Reinforcement Learning
Shot into the spotlight after AlphaGo beat Lee Sedol in 2016, the artificial intelligence community has been going back to basics with reinforcement learning which is based on rewards and punishment. In October 2018, RL achieved new heights when OpenAI achieved superhuman performance at Montezuma’s revenge with a technique called Random Network Distillation and again in 2019 with their performance in Dota. Deepmind’s work on deep reinforcement learning for robotic manipulation also made some new strides. Some people have gone so far as to predict the death of deep learning, while the amount of research in reinforcement learning has seen an uptick.
OpenAI has been making tremendous breakthroughs in this space with the open sourcing of their OpenAI Gym, . They recently released Spinning up in Deep RL designed to let anyone become an expert in deep reinforcement learning. Also this is here. .
Generative Adversarial Networks (GANs)
First conceived in a 2014 with the groundbreaking research paper “Generative adversarial networks,” by Ian Goodfellow et al. GANs have since been a hot area for researchers despite real life applications still missing. The most popular real life application has been around image to image style transfer. State of the art GANs continue to evolve from grainy to GANgsta.
Deep fakes have aroused as much curiosity as fear, since they have crushed the most trustable source of information: the video footage.
China gaining ground in research
The maximum number of research papers have historically been from the US only. Even though the number of papers from China have increased, the number of citations are maximum for papers from the US. Europe punches above its weight in terms of citations when it comes to AI research, but China is quickly gaining ground.
DevOps for ML workloads
ML infrastructure is also at an interesting tipping point. The DevOps moment (which is really a period) for software engineering propelled tech to all industries, making them not just tech enabled but tech driven.

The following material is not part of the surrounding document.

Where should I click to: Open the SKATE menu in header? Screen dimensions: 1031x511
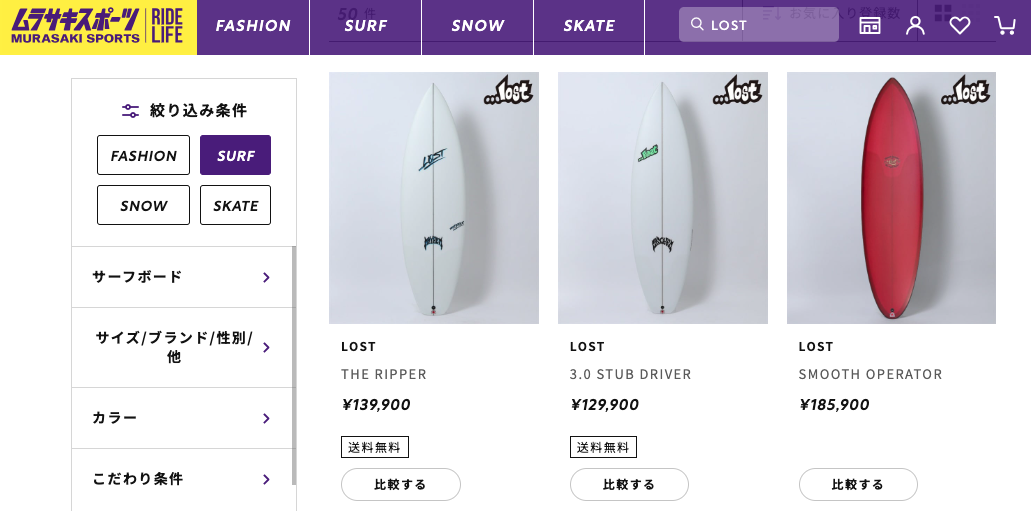589,26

We now have a whole conference dedicated to discussing infrastructure for machine learning and AI workloads: Twimlcon.
AutoML
AutoML has never been as exciting as it is right now. Amazon recently announced Sagemaker AutoML platform Autopilot. AutoML funding has been at an all time high. These autoML platforms package the solution conveniently usable as an API for consumption by any generic software engineer who might not have data science skills. Google has its own version with Google Cloud AutoML.
Machine Learning Frameworks Galore
Pytorch has been increasingly dominating research in recent years and has now overtaken Tensorflow. Some of the features driving this include it’s easy to understand and work with API and ease of debugging.

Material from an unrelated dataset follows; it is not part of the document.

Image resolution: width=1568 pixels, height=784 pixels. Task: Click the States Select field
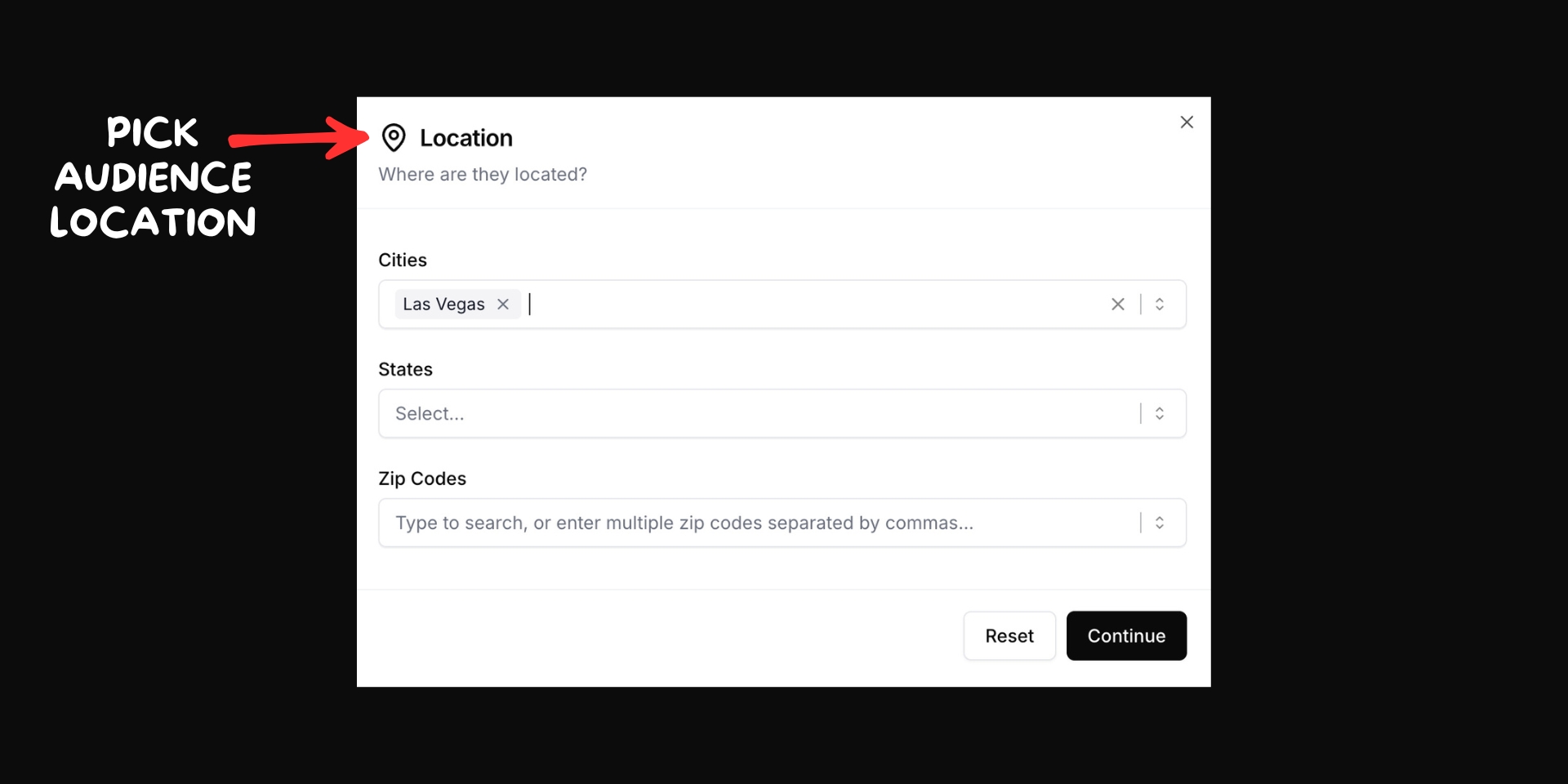pos(735,413)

Besides the development framworks, there are now a lot of deployment end to end pipelines such as kubeflow, MLflow, etc are gaining more ground but there’s no clear winner yet.

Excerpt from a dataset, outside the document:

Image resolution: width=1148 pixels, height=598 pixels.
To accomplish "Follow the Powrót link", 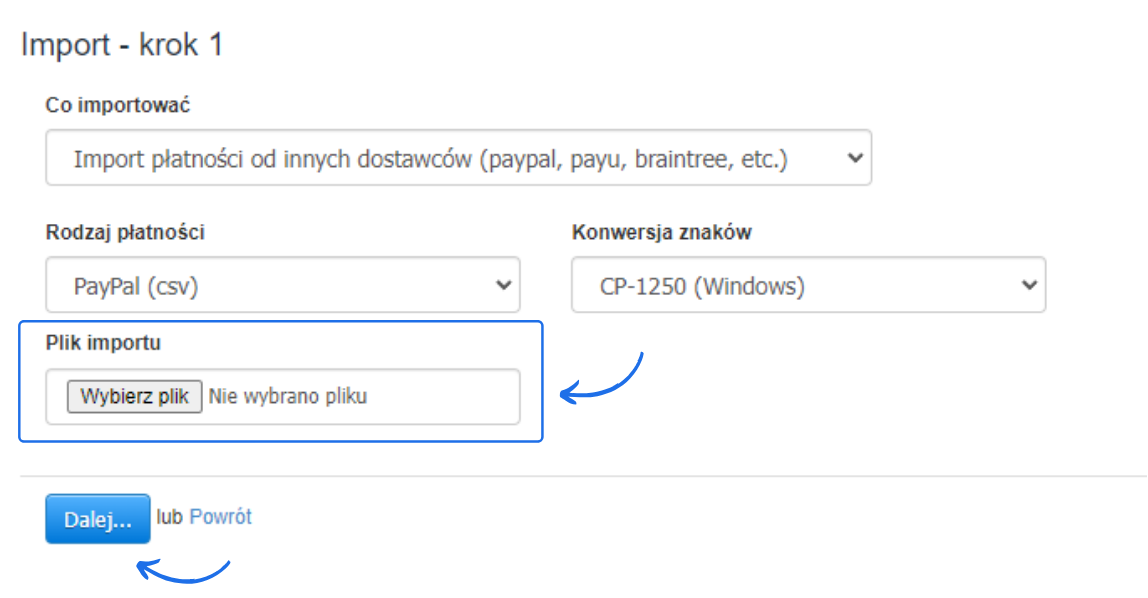I will click(220, 517).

ML Infra startups making a mark
This is the year in which scale.ai became the first ML infra unicorn that offers annotations as a service using AI and contract workers.
Conclusion
The past year pushed the envelope not just in terms of new techniques and research but also more pragmatic questions like explainability, scaling AI in large enterprises, tooling and finding business value. While we continue to face challenges in industry applications, expect to see a lot more in these spaces in the next year. The dreaded question “Is AI a hype” will only be settled if/when we see more meaningful and successful applications.
Most importantly, deep reinforcement learning now powers Pipernet.